── Trecho do documento ──
O estaleiro não pode parar: ALBA lança Carta em defesa do projeto da Bahia


A Assembleia Legislativa da Bahia (ALBA), por meio da Comissão de Infraestrutura, Desenvolvimento Econômico e Turismo, presidida pelo deputado Hildécio Meireles, elaborou a “Carta da Bahia em defesa da retomada imediata das atividades da Enseada Indústria Naval”, em Maragogipe. O documento, assinado por todos os 63 parlamentares baianos, foi protocolado na Casa Civil da Presidência da República no dia 17 de novembro. Nos próximos dias, a Carta será entregue ao governador da Bahia, Rui Costa, e ao presidente da Petrobras, Aldemir Bendine.

A decisão de lançar o manifesto foi tomada em 24 de setembro, durante a 48ª Sessão Especial cuja pauta principal foi a cobrança de respostas sobre as obras paralisadas com 82% de conclusão do estaleiro da Enseada. O encontro contou com a participação de deputados, além do prefeito de Jaguaripe, Heráclito Rocha Arandas, e de vereadores de Salinas da Margarida e Maragogipe. O Governo do Estado, desde quando era liderado por Jaques Wagner, tem feito esforços para a continuidade das atividades da Enseada, considerado o “projeto da Bahia”.

De acordo com o deputado Hildécio Meireles, a situação na região é de estarrecer e é necessário que a bancada estadual baiana una esforços para a superação do atual quadro. “Enquanto representantes do povo não podemos cruzar os braços para situações como esta. Portanto, a carta surgiu como compromisso da Assembleia Legislativa da Bahia, casa criada com o princípio maior de defender o cidadão baiano, para dar continuidade a esta luta”, garantiu.
───
■ O que fazer:
#1 Traduza para o inglês esta frase da notícia sobre o estaleiro da Enseada: "O documento, assinado por todos os 63 parlamentares baianos, foi protocolado na Casa Civil da Presidência da República no dia 17 de novembro."
#2 Continue a notícia sobre o estaleiro da Enseada a partir da última frase apresentada.
── Dados extraídos ──
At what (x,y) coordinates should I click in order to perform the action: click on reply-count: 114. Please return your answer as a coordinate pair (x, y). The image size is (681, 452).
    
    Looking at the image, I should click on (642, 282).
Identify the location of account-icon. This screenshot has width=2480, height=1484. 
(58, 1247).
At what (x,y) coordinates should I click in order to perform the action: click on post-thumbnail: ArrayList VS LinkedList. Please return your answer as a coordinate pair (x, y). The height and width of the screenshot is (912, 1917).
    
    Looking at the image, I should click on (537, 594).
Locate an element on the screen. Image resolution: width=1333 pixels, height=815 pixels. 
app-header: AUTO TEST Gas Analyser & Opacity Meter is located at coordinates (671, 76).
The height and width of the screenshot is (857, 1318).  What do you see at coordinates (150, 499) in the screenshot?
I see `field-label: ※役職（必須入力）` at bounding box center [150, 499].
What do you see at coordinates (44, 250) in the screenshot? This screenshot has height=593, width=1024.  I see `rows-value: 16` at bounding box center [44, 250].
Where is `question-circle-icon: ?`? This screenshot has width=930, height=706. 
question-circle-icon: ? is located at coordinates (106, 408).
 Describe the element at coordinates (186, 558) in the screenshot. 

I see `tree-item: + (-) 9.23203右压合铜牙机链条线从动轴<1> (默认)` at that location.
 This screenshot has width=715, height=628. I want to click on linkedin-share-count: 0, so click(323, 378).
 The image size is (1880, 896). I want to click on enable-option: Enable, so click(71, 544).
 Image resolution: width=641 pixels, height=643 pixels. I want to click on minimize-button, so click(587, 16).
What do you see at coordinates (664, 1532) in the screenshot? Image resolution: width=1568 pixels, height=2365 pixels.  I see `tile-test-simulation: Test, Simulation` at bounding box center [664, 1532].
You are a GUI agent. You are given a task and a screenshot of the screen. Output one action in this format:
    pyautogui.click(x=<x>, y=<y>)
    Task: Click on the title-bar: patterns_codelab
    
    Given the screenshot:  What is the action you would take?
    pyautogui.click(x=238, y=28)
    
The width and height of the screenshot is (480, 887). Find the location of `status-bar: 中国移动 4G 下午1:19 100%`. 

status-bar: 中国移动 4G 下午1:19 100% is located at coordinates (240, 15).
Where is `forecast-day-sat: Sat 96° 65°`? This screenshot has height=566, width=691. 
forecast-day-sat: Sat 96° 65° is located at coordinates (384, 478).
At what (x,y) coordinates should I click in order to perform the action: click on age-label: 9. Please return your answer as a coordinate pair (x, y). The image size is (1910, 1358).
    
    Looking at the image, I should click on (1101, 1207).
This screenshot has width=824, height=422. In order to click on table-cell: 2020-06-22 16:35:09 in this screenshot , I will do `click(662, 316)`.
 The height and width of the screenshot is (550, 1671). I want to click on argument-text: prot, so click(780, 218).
───
■ Lista de respostas:
#1 The document, signed by all 63 Bahian lawmakers, was filed with the Chief of Staff's Office of the Presidency of the Republic on November 17.

#2
Em novembro de 2014 a Enseada foi abatida por uma forte crise de liquidez que já acumula uma frustração de caixa da ordem de R$ 2 bilhões. Entre novembro de 2014 e outubro de 2015, a empresa precisou demitir mais de 10 mil integrantes, sendo 5.054 somente na Bahia, e suspender suas atividades de implantação e construção de seis navios sonda para o cliente Sete Brasil. “Fomos obrigados a paralisar as obras do estaleiro com R$ 2,7 bilhões já investidos, de um total de R$ 3,2 bilhões. Hoje, se a pleno vapor estivesse, o empreendimento estaria gerando no estado 5.398 empregos diretos para as comunidades do entorno”, afirmou Humberto Rangel, diretor de Relações Institucionais do estaleiro.

A Enseada tem hoje na Bahia apenas 170 integrantes. Ao longo de suas atividades, o estaleiro acumulou 1,7 milhão de homem/hora trabalhadas e 2,6 mil toneladas de aço processadas, demonstrando alta performance industrial num estaleiro considerado estado da arte em construção naval no mundo.